Agnieszka Warso-Buchanan: Administracja kolejny raz przygotowuje dokumenty, które po dwóch, trzech latach okażą się nieefektywne.
Media
Komisja Europejska dostrzegła, że w Polsce nie ma możliwości zaskarżenia programu ochrony powietrza (POP) uchwalanego przez sejmik województwa i wszczęła wobec Polski procedurę przeciwnaruszeniową. Próby zaskarżania programów w sądach były nieskuteczne, bo...?
Sądy administracyjne orzekały, że obywatele i obywatelki Polski, a także organizacje pozarządowe nie mają legitymacji procesowej w tych sprawach, ponieważ nie mają interesu prawnego w zaskarżeniu uchwały sejmiku wojewódzkiego przyjmującej POP. Kończyło się to odrzuceniem sprawy.

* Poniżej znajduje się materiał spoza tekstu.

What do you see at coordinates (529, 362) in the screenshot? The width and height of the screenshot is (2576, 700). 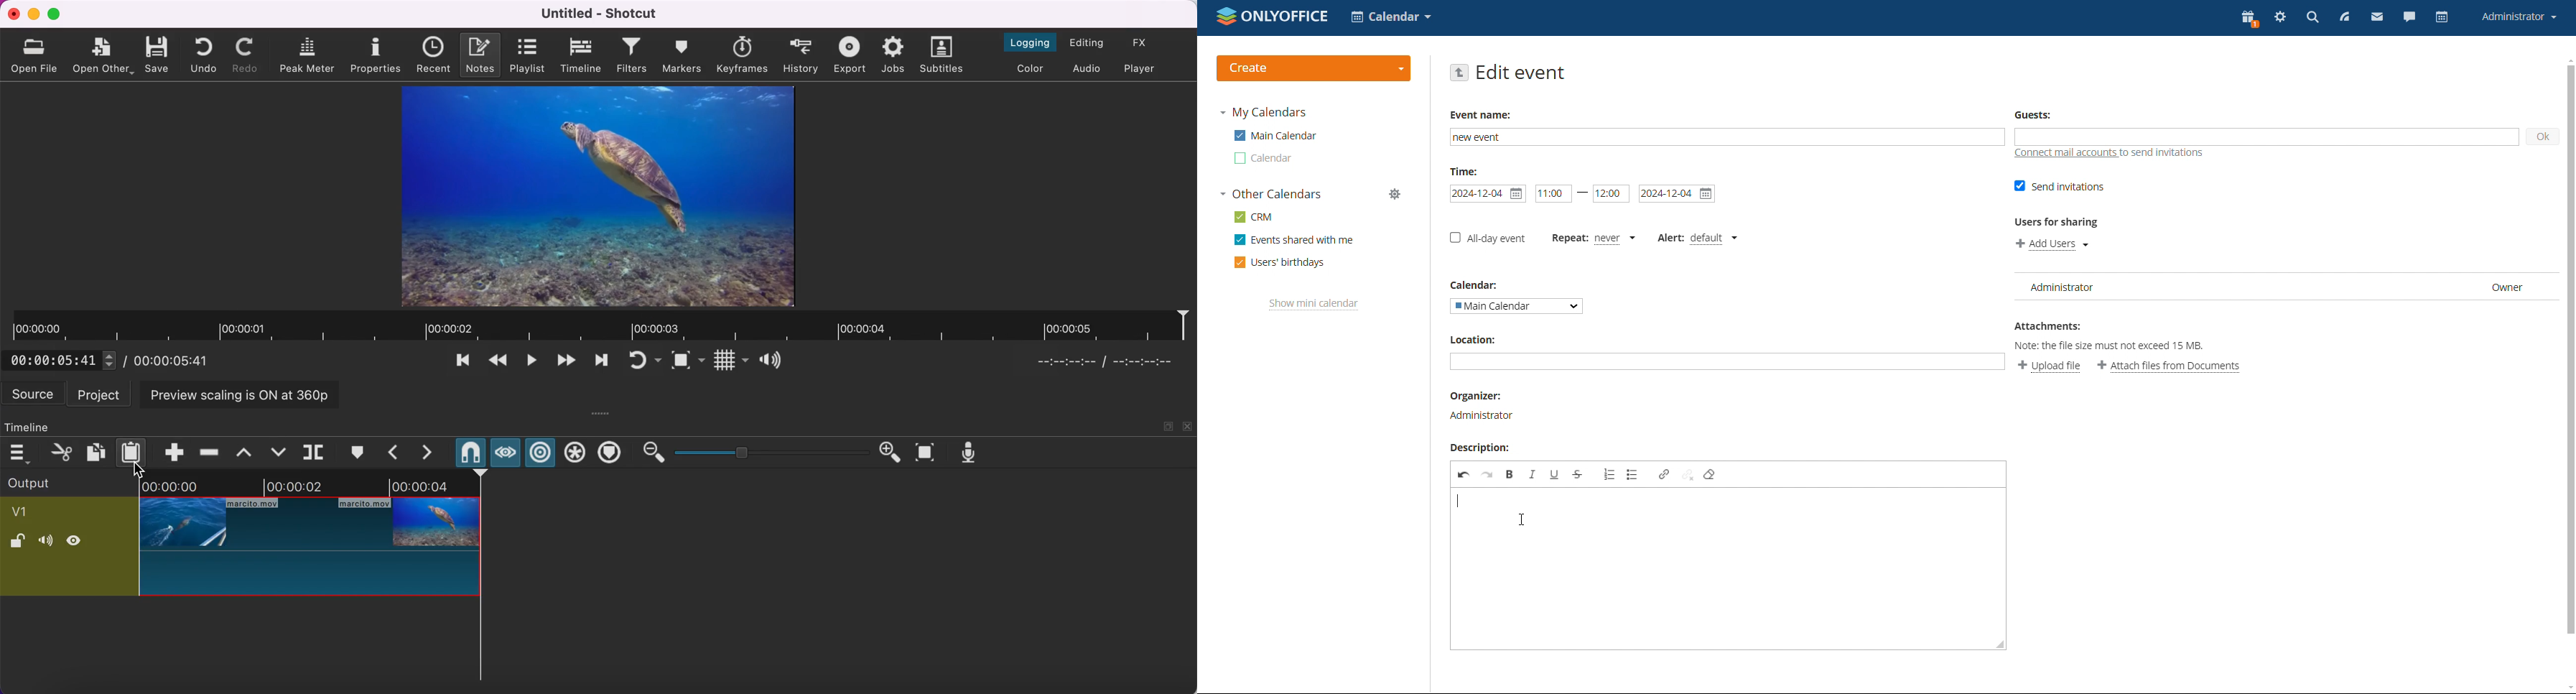 I see `toggle play or pause` at bounding box center [529, 362].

Komisja Europejska (KE) wszczęła procedurę przeciwnaruszeniową wobec Polski, ponieważ analizując polskie przepisy oraz orzecznictwo sądów, stwierdziła, że nie gwarantują one prawa zaskarżenia uchwały podjętej przez sejmik województwa, a w istocie znacząco ograniczają fundamentalne prawo, jakim jest prawo do sądu w sprawach jakości powietrza, osobom indywidualnym i organizacjom pozarządowym.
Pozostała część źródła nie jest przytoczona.